LSD - a hallucinogenic compound (lysergic acid diethylamide), derived from lysergic acid, a constituent of ergot alkaloids; called also lysergide. LSD has consciousness-expanding effects and is capable of producing a state of mind in which there is false sense perception (hallucination). (See also HALLUCINOGEN.) The perceptual changes brought about by LSD in normal persons are extremely variable and depend on factors such as age, personality, education, physical make-up, and state of health. The danger of the drug lies in the fact that it loosens control over impulsive behavior and may lead to a full-blown psychosis or less serious mental disorder in persons with latent mental illness. LSD is an experimental drug to be used only under the direct supervision of reliable, authorized scientists. Its distribution is regulated by the Food and Drug Administration of the federal government.

LSD was first developed in 1938 and was believed to be potentially useful in the treatment of mental illness. This theory was based on the belief that the drug could produce a schizophrenic syndrome and that psychiatrists and other persons concerned with mental illness could observe the manifestations of a psychosis under controlled conditions. However, competent investigators have shown that the effect of LSD is more closely related to a toxic psychosis such as that produced by fever, stress, or drugs of many kinds and is of doubtful use in understanding the mechanism of a true psychosis resulting from severe personality disorder. Authorities are hopeful that LSD may eventually prove useful in the investigation of brain function and the mechanism of mental disease but are not in agreement as to how this will come about.

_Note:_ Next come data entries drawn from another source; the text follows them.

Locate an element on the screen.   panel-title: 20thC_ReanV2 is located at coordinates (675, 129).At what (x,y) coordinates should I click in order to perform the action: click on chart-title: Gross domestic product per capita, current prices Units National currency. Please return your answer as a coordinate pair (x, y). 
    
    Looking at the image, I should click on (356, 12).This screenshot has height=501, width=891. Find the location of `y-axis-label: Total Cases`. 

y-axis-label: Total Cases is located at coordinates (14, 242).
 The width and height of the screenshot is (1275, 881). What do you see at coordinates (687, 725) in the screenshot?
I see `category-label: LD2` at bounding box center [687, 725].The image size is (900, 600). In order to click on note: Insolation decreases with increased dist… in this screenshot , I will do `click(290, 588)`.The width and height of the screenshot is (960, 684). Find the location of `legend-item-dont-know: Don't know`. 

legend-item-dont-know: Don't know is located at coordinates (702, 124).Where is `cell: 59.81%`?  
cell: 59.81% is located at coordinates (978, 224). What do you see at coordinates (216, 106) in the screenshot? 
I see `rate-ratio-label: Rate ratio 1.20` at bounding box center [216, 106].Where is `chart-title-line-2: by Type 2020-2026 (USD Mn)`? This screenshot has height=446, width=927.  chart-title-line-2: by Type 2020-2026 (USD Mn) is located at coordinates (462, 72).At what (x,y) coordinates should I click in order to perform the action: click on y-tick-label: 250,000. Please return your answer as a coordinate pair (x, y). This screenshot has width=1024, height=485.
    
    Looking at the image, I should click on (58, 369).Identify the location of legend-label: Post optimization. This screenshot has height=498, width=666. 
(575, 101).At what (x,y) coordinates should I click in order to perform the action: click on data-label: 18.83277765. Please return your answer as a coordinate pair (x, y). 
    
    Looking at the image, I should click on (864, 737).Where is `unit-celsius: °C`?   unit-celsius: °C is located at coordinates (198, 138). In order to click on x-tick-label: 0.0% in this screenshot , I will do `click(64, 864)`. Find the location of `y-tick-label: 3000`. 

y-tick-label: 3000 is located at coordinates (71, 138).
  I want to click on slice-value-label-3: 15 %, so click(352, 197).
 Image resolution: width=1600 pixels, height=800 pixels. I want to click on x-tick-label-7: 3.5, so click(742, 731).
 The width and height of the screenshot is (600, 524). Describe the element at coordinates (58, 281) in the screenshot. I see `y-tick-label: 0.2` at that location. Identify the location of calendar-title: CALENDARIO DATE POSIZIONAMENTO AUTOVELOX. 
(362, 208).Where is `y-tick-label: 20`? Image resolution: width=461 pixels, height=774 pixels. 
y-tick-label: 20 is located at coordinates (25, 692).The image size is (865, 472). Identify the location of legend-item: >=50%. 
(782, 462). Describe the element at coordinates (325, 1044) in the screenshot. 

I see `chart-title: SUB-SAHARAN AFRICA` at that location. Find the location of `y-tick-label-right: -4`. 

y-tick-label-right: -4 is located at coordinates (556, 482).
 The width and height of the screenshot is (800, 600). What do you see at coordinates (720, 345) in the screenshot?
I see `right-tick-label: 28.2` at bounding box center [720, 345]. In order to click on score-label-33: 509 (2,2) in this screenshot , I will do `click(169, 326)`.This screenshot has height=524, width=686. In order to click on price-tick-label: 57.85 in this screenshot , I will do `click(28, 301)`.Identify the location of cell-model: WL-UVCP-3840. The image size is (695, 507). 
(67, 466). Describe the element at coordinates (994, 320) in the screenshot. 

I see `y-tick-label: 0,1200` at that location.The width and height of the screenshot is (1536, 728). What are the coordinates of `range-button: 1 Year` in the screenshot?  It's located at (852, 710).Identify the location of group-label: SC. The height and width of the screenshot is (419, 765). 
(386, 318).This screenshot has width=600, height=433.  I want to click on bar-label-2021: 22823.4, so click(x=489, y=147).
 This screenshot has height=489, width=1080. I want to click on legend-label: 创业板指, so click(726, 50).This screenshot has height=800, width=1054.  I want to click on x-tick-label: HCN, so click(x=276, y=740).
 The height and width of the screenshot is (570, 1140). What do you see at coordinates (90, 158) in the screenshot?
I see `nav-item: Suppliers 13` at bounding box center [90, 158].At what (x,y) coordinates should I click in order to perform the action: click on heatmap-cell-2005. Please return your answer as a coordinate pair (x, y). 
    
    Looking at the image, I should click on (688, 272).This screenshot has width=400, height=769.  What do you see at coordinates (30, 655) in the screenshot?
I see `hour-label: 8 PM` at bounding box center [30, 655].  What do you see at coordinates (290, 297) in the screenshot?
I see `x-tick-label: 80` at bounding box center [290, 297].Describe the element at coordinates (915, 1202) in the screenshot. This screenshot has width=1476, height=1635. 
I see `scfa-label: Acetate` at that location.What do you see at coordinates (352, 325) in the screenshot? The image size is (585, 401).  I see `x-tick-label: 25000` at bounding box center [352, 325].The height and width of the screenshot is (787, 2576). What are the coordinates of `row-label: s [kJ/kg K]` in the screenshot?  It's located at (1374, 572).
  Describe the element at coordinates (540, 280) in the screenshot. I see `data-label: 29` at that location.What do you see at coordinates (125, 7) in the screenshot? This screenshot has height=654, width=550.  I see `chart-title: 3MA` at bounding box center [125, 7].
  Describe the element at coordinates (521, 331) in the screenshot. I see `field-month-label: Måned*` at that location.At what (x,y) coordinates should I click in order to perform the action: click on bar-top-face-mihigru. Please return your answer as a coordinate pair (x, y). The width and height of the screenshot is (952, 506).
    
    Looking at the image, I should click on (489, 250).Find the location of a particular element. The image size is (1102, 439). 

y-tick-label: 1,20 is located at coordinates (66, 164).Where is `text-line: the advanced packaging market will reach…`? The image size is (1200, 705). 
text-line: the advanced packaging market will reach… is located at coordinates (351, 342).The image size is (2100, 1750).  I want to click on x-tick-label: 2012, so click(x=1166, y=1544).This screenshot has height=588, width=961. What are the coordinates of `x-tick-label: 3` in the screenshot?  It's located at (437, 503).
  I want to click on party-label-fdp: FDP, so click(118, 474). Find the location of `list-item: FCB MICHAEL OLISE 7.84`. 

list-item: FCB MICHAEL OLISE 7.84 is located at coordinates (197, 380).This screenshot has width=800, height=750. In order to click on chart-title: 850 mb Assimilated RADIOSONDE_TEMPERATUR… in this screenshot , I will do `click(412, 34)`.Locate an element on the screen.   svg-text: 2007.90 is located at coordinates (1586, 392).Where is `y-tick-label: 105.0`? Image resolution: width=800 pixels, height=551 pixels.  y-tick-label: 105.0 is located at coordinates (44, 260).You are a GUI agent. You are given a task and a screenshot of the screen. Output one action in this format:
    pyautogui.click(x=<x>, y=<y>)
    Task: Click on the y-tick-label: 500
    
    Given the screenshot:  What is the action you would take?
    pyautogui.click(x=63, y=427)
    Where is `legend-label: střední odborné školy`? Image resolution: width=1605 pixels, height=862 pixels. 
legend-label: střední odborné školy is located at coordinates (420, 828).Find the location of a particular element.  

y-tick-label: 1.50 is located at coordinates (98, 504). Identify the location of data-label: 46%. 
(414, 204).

Abuse of LSD by semiscientific investigators and lay persons has led to much publicity, with the result that a black market now operates to make the drug available to those who wish to "increase their awareness" or attain a state of euphoria. Although LSD is not addictive, the greatest number of persons abusing the drug also have been found to be users of marijuana, amphetamines, and barbiturates, and are extremely likely to develop a drug dependence. They apparently use the drug to escape reality than for the purpose of helping themselves cope with reality.

The controversy concerning chromosomal damage caused by LSD is yet to be resolved.